A colaboração que viria a resultar deste contacto, porém, não deu em nada; Fitzgerald foi despedido depois de converter uma viagem de trabalho numa monumental bebedeira. Esperava viver o suficiente para concluir The Last Tycoon, o seu romance baseado nas experiências mal-afortunadas em Hollywood, mas morreu de ataque cardíaco em dezembro de 1940, aos 44 anos, sem concretizar esse desejo – só uma entre as várias frustrações de um escritor que tentou fazer brilhar o seu talento dentro da máquina trituradora designada indústria do cinema americano. Para a história ficou um único crédito de argumento no filme Three Comrades (Três Camaradas, 1938), de Frank Borzage, a partir do romance homónimo de Erich Maria Remarque. E mesmo esse crédito, em vez de corresponder a uma autoria plena, abarca todo um cenário atribulado que mais parece o monólogo amargo de uma criança impertinente.

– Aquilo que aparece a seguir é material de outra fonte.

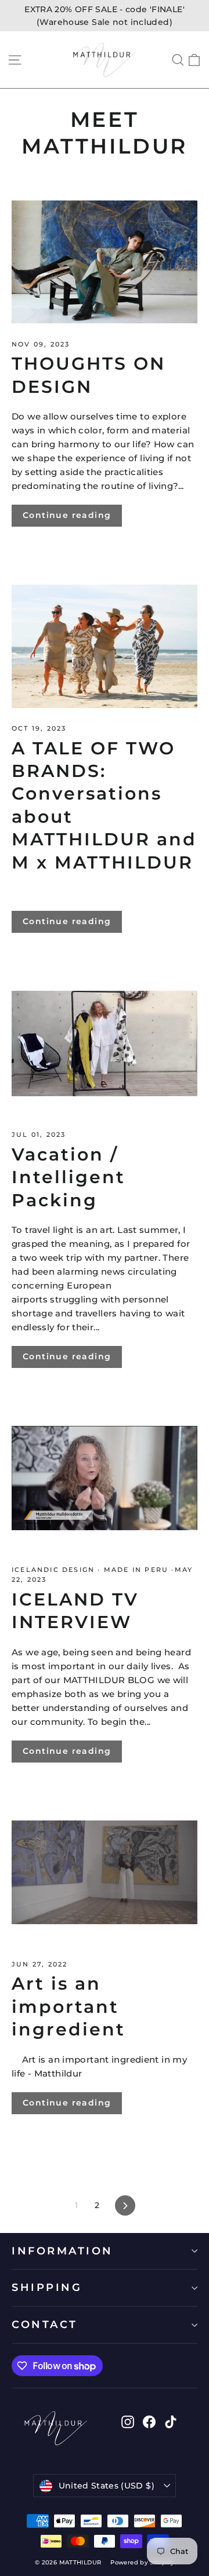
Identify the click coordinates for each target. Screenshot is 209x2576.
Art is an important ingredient (68, 2006)
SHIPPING (47, 2287)
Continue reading (67, 515)
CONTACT (45, 2324)
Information (62, 2251)
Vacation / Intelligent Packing (68, 1177)
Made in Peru (136, 1570)
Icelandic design (55, 1570)
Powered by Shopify (142, 2562)
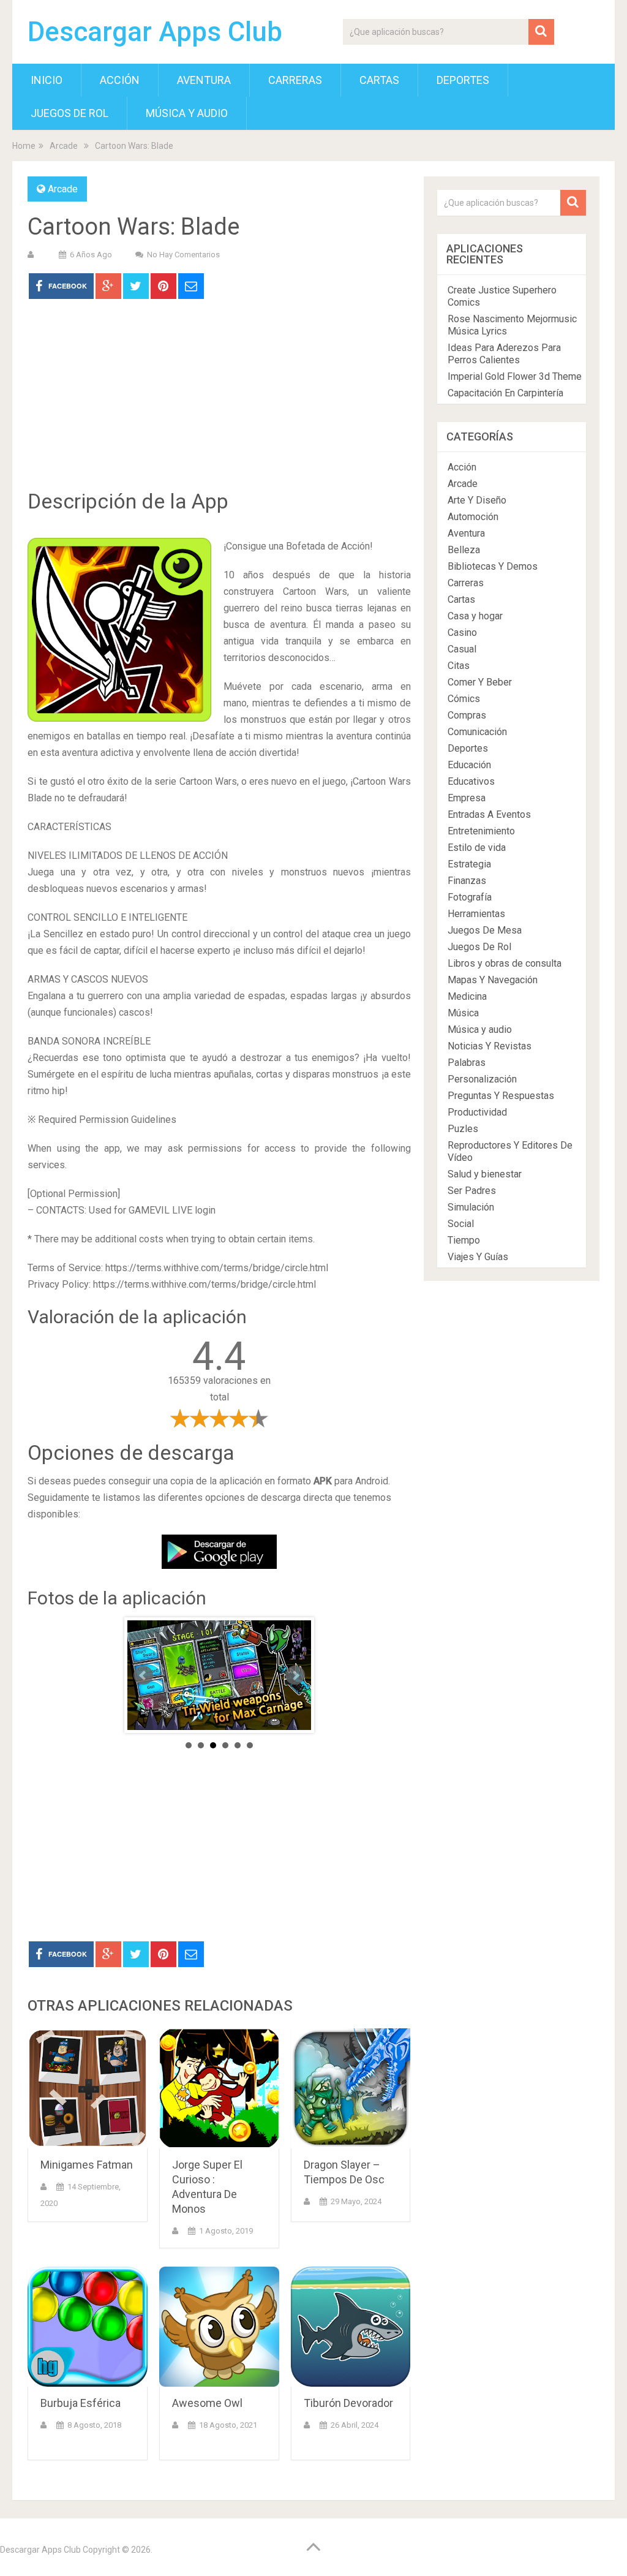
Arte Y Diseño (477, 500)
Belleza (464, 550)
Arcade (64, 146)
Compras (467, 715)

Recuemos. Quando Fitzgerald chegou a Hollywood em 1937, já tinha por duas vezes saboreado o ambiente dos estúdios. A primeira foi dez anos antes, depois da estreia de uma adaptação de The Great Gatsby, em que o convidaram a escrever um argumento original, com o título “Lipstick”, para a First National; ele fez-se acompanhar pela esposa Zelda e ambos deixaram a sua imagem de marca festiva em Los Angeles, mas o projeto foi cancelado. A segunda aconteceu em 1931, com o escritor numa situação financeira frágil (Zelda estava hospitalizada) de regresso à terra dos sonhos para adaptar um romance de outro autor, a convite da MGM. Desta feita, uma nova proeza com álcool à mistura numa festa em casa do dono dos estúdios, Irving Thalberg, valeu-lhe a demissão.

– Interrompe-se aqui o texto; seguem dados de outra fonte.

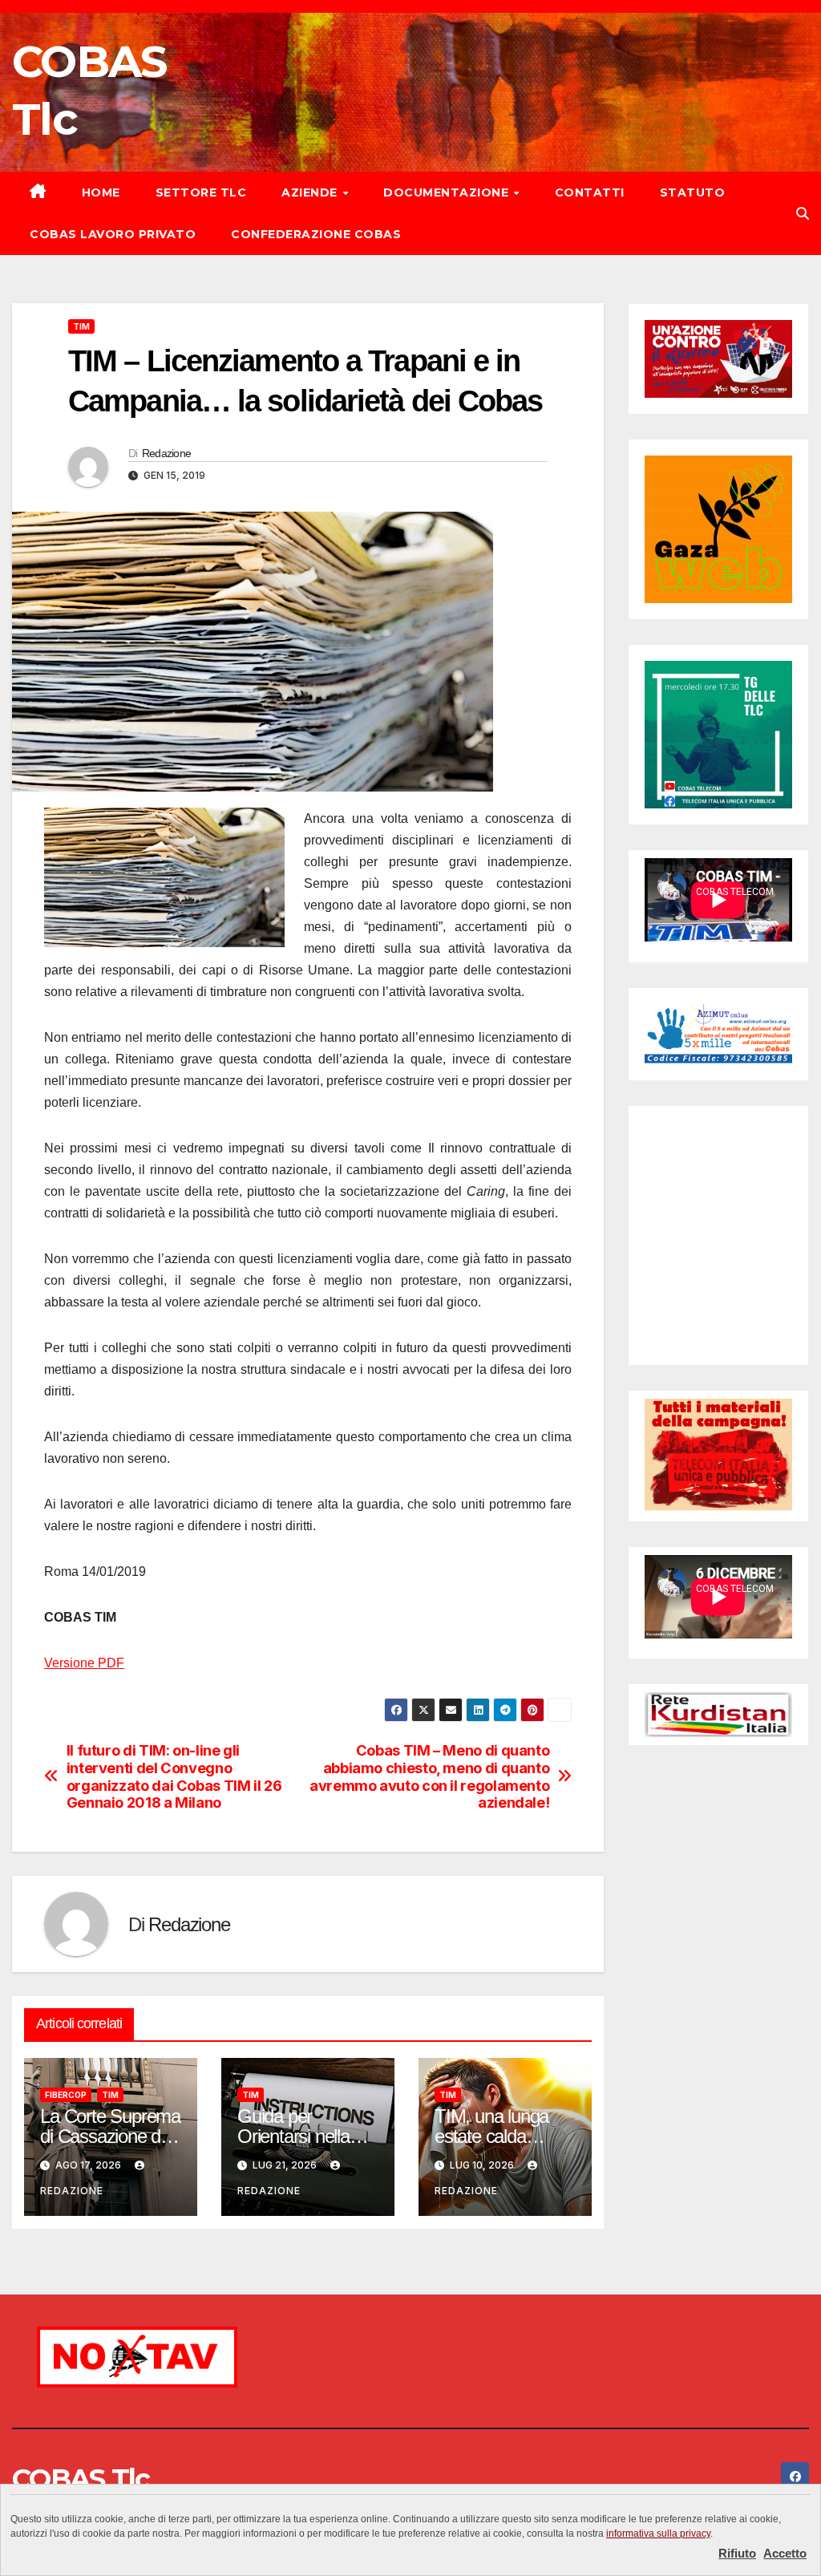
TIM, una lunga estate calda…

À terceira teria de ser de vez. Um amigo realizador conseguiu convencer a MGM a celebrar outro contrato, e Fitzgerald, caído no esquecimento e endividado, agarrou-se às grandes expectativas desta renovada oportunidade dentro de um meio que lhe seria virtualmente próximo. Chegou-lhe então, da parte do produtor Joseph L. Mankiewicz, a incumbência de escrever o argumento de Three Comrades, a história de três ex-soldados alemães (Robert Taylor, Franchot Tone, Robert Young) que, depois da Primeira Guerra Mundial, fortalecem os laços de amizade sob o signo de uma mulher tão trágica quanto doce (Margaret Sullavan) – ela casa com um deles, mas a doença que determina a imponderabilidade da sua presença fotogénica, entre o céu e a terra, levará a melhor.
Fitzgerald estava tão escandalizado com a subjugação do seu trabalho no processo de “diálogo” criativo, que é possível ouvir a crepitação da sua raiva numa carta (…)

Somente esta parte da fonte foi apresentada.